Когда оба, смущенно расшаркавшись, покинули студию, Вадим аккуратно сложил гитары по чехлам и тоже направился к двери.

- И что, даже не спросишь меня, как они мне?

- Как они тебе? – без малейшей эмоции в голосе выдал Вадим, даже не обернувшись.

- Нет, это уже за гранью! – Глеб подскочил к брату и схватил того за плечи. – Ты ведь их мне хочешь отдать в новую группу? Я же, по крайней мере, их хотя бы одобрить должен!

- Так одобряй, кто мешает? Или не одобряй. Никто ж не заставляет тебя брать именно их.

- А для Агаты, значит, моего мнения спрашивать необязательно, да? Для Агаты ты сам все решил!
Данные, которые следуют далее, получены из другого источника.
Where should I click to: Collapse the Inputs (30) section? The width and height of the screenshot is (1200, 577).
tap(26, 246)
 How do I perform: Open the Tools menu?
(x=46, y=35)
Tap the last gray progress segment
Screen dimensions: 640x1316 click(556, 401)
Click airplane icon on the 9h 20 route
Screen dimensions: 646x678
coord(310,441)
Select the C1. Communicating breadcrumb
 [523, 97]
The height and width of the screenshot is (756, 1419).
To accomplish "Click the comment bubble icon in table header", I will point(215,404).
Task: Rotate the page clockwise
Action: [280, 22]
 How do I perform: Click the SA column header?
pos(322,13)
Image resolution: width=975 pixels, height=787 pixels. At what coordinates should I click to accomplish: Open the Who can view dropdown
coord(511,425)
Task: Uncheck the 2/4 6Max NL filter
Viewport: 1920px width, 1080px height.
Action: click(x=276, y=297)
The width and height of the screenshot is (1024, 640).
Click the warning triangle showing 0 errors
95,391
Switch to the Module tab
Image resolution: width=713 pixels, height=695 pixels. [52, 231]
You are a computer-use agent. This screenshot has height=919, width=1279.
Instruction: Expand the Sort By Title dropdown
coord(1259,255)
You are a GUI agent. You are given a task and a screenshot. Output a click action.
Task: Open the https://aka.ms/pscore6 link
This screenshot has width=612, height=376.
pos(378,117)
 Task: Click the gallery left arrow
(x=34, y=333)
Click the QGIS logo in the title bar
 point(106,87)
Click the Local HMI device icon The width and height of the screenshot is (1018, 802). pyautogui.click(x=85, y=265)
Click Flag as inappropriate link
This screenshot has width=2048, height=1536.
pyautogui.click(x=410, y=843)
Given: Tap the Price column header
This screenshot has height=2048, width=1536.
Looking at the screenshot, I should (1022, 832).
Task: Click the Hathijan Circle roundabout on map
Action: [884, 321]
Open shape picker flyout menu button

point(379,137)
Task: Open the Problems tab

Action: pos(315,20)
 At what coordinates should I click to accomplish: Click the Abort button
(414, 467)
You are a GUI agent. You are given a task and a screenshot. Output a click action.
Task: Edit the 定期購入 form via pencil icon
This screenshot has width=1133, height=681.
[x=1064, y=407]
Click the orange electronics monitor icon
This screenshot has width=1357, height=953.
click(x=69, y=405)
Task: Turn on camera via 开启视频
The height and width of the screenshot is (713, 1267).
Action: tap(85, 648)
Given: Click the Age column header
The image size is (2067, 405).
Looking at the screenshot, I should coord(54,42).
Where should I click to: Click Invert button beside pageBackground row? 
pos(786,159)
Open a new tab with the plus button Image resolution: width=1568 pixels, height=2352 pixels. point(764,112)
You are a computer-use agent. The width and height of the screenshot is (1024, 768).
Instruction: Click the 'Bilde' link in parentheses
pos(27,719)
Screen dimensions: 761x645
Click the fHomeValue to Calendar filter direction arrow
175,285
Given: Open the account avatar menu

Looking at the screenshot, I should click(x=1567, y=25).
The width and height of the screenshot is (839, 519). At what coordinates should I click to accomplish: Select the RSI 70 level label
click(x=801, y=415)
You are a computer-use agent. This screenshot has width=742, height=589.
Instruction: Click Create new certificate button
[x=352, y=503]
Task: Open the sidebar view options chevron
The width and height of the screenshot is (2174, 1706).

Ну как обычно, чего тут удивляться…

- Так они тебе не понравились?

- Ну почему же…

- Тогда чего раскудахтался? – устало бросил Вадим, открывая дверь.

- Тебе всегда было плевать на мое мнение. Даже сейчас.

- Ну да. Именно поэтому 90% песен Агаты написаны тобой. Исключительно потому, что на твое мнение мне всегда было плевать. Пока, Глеб. Следующая репетиция завтра. Тащи все черновики, будем выбирать, с чем идти на премьеру.

Дверь захлопнулась прямо перед его носом, но перед этим он успел заметить сутулую спину брата на секунду застывшую в проеме. Рука сама потянулась к мобильному и по привычке набрала было уже выученный наизусть номер Вадима, но усилием воли Глеб стер ненавистные цифры, выудил из памяти телефона номер Бекрева, и тот ответил после первого же гудка.

- Значит, вы с Димоном теперь моя новая группа, так? В таком случае предлагаю это отметить у меня.

- А я один. Хакимов, кажется, к Чаче отбыл. Я не в курсе, я же с ним и незнаком особо, - пролепетал Костя.

- Тогда приезжай один. Так даже лучше будет, адрес сброшу в смс.

И Глебу почудилось тяжелое дыхание Кости в трубке.

Костя пришел с пакетом еды, смущенно мялся на пороге, поправлял очки. Глеб затащил его в кухню, достал только что купленный коньяк и, вскрыв бутылку, тут же сделал несколько глотков прямо из горла.

- Давай за свободу. Где он тебя нашел-то хоть?

- Рок-лаб, - пожал плечами Костя, доставая из пакета нехитрые холостяцкие консервы и раскладывая их на столе. – Не слышал группу «Мир огня»?

- Мне иногда кажется, что я вообще уже ничего кроме Агаты не знаю. Даже и не верится, что все это скоро закончится.

- Ты рад?

- Даже не представляешь как. Всегда хотел свою группу. С 16 чертовых лет. Давай выпьем, Кость.